The road to a new crossing will be taken on by the arm's length Crown corporation as an alternative financing and procurement, or AFP, project, which means the private sector could finance, construct and even maintain the road.

"It will be an AFP project, but the model has not been confirmed," said Paulette den Elzen of Infrastructure Ontario, adding the "Windsor Essex Parkway project would be the first large road project to be delivered using Ontario's AFP process."

That triggers alarm bells for Windsor West MP Brian Masse.

Masse had opposed P3s for crucial public infrastructure projects.

"I don't think that we need to have some consortium from China, Dubai, Russia, Spain or wherever owning public infrastructure in Ontario, especially one that connects our border and is very significant for economic trade," Masse said from Ottawa.

Masse raised the spectre of a toll road and said an international consortium might not be sensitive to local logistical issues when planning and constructing the highway.

It is too early to say what form the AFP would take and whether the private sector would merely finance and build the road or maintain it as well. Infrastructure Ontario will send out a request for qualifications in the spring or summer, said den Elzen.

It is unclear what this development means for the city's GreenLink plan. Windsor Mayor Eddie Francis was said by staff to be too busy with meetings and events to comment on the issue Wednesday.

The magnitude of the project means the successful bidder will likely be a company from outside Canada, said Dwayne Dawson of Smith Contracting, president of the Heavy Construction Association of Windsor. That's amenable to the association as long as local contractors and not just their workers are engaged.

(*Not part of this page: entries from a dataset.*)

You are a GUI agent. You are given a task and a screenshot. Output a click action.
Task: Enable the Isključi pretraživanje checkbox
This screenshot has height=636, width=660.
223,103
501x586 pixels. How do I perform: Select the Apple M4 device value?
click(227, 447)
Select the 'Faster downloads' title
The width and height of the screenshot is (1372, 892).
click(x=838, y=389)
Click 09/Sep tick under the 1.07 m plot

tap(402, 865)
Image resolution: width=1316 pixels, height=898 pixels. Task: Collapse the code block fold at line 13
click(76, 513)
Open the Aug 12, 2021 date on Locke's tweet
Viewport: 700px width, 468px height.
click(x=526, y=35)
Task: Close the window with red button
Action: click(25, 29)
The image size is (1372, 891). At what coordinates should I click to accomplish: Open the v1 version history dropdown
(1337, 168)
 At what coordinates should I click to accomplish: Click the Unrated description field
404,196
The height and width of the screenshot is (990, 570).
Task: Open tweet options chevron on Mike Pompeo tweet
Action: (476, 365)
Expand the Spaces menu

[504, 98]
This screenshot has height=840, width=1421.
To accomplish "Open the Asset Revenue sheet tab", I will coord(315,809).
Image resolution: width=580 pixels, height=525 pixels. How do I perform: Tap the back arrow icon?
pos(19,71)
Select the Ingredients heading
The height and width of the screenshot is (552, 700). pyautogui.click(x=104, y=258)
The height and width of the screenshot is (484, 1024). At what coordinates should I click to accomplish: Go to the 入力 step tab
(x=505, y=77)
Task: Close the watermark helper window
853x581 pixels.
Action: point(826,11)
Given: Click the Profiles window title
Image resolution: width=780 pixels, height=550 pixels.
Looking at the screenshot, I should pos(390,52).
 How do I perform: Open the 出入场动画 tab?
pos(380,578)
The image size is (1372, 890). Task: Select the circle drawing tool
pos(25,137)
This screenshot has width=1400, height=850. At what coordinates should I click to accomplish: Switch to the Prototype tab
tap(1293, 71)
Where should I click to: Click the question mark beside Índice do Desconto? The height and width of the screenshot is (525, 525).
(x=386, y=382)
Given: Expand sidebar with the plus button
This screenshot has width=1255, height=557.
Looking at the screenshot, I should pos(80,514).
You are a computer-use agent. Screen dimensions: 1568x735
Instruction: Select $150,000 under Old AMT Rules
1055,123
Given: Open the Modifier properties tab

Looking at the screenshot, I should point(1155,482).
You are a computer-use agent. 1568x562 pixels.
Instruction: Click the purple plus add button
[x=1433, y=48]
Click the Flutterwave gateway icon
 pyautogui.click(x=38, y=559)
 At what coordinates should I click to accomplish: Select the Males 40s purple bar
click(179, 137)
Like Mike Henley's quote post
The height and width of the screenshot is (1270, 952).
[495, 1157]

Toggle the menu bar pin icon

"Our fear as companies in Windsor is that these companies will come in and take our men as opposed to using our companies," said Dawson. "We're trying to encourage the local businesses to share in this work so that when this work is gone the local businesses are still here, strong and moving on."

Masse has also been pushing to ensure there is a local worker mandate attached to the project, which is expected to create, at a minimum, 12,000 person years of direct employment over four years.

Infrastructure Ontario has overseen 22 large projects worth $6 billion since its creation just over two years ago and has relied "extensively" on local contractors and trades for all of them, said den Elzen. The same will hold true for the border access road.

"Bidders will have to provide a strategy for how they plan to use local businesses," said den Elzen. "They have to demonstrate how they're going to use local resources."

Dawson said private sector involvement could yield even more local construction jobs because it would enable the Ministry of Transportation to keep planning and tendering smaller, more traditional road projects on an annual basis.


According to Infrastructure Ontario, AFP projects are generally "large" and "complex" ones where "the benefits to the public sector of transferring risk to the private sector exceed the costs charged by private sector." As well, AFP projects enable the government to "bring in private-sector expertise, ingenuity and rigour to the process of managing and renewing Ontario's public infrastructure."